Tarea propuesta: Disponga todas las líneas de los ítems siguientes en forma de lista numerada y omita las líneas en blanco.

Datos a procesar:
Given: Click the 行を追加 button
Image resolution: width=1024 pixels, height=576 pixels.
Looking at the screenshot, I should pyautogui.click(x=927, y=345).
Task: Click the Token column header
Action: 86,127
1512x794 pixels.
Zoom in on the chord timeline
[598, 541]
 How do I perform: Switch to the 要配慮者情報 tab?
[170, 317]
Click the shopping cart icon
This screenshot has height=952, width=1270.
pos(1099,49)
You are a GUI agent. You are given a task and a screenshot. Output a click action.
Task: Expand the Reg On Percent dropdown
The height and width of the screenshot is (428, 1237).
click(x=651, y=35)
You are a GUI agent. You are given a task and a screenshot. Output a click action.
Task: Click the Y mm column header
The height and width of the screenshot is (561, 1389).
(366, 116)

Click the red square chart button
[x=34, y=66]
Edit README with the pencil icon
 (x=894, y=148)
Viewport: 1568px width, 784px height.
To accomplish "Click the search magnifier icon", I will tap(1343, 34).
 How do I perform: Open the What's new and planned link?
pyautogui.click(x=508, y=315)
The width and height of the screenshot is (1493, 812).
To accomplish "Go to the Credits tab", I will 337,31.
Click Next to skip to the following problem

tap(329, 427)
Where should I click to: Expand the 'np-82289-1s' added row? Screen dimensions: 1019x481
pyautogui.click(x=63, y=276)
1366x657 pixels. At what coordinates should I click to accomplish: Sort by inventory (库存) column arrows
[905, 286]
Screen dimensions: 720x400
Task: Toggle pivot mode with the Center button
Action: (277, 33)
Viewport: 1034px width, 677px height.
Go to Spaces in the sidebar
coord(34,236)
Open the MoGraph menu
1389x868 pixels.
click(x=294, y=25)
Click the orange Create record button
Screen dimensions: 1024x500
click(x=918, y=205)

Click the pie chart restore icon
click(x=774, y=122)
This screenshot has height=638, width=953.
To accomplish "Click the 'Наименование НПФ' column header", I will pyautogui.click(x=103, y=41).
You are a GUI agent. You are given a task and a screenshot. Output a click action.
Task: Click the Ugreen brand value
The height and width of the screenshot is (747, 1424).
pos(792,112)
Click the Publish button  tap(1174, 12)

Solución desarrollada:
1. Given: Click the 行を追加 button
2. Image resolution: width=1024 pixels, height=576 pixels.
3. Looking at the screenshot, I should pyautogui.click(x=927, y=345).
4. Task: Click the Token column header
5. Action: 86,127
6. 1512x794 pixels.
7. Zoom in on the chord timeline
8. [598, 541]
9.  How do I perform: Switch to the 要配慮者情報 tab?
10. [170, 317]
11. Click the shopping cart icon
12. This screenshot has height=952, width=1270.
13. pos(1099,49)
14. You are a GUI agent. You are given a task and a screenshot. Output a click action.
15. Task: Expand the Reg On Percent dropdown
16. The height and width of the screenshot is (428, 1237).
17. click(x=651, y=35)
18. You are a GUI agent. You are given a task and a screenshot. Output a click action.
19. Task: Click the Y mm column header
20. The height and width of the screenshot is (561, 1389).
21. (366, 116)
22. Click the red square chart button
23. [x=34, y=66]
24. Edit README with the pencil icon
25.  (x=894, y=148)
26. Viewport: 1568px width, 784px height.
27. To accomplish "Click the search magnifier icon", I will tap(1343, 34).
28.  How do I perform: Open the What's new and planned link?
29. pyautogui.click(x=508, y=315)
30. The width and height of the screenshot is (1493, 812).
31. To accomplish "Go to the Credits tab", I will 337,31.
32. Click Next to skip to the following problem
33. tap(329, 427)
34. Where should I click to: Expand the 'np-82289-1s' added row? Screen dimensions: 1019x481
35. pyautogui.click(x=63, y=276)
36. 1366x657 pixels. At what coordinates should I click to accomplish: Sort by inventory (库存) column arrows
37. [905, 286]
38. Screen dimensions: 720x400
39. Task: Toggle pivot mode with the Center button
40. Action: (277, 33)
41. Viewport: 1034px width, 677px height.
42. Go to Spaces in the sidebar
43. coord(34,236)
44. Open the MoGraph menu
45. 1389x868 pixels.
46. click(x=294, y=25)
47. Click the orange Create record button
48. Screen dimensions: 1024x500
49. click(x=918, y=205)
50. Click the pie chart restore icon
51. click(x=774, y=122)
52. This screenshot has height=638, width=953.
53. To accomplish "Click the 'Наименование НПФ' column header", I will pyautogui.click(x=103, y=41).
54. You are a GUI agent. You are given a task and a screenshot. Output a click action.
55. Task: Click the Ugreen brand value
56. The height and width of the screenshot is (747, 1424).
57. pos(792,112)
58. Click the Publish button  tap(1174, 12)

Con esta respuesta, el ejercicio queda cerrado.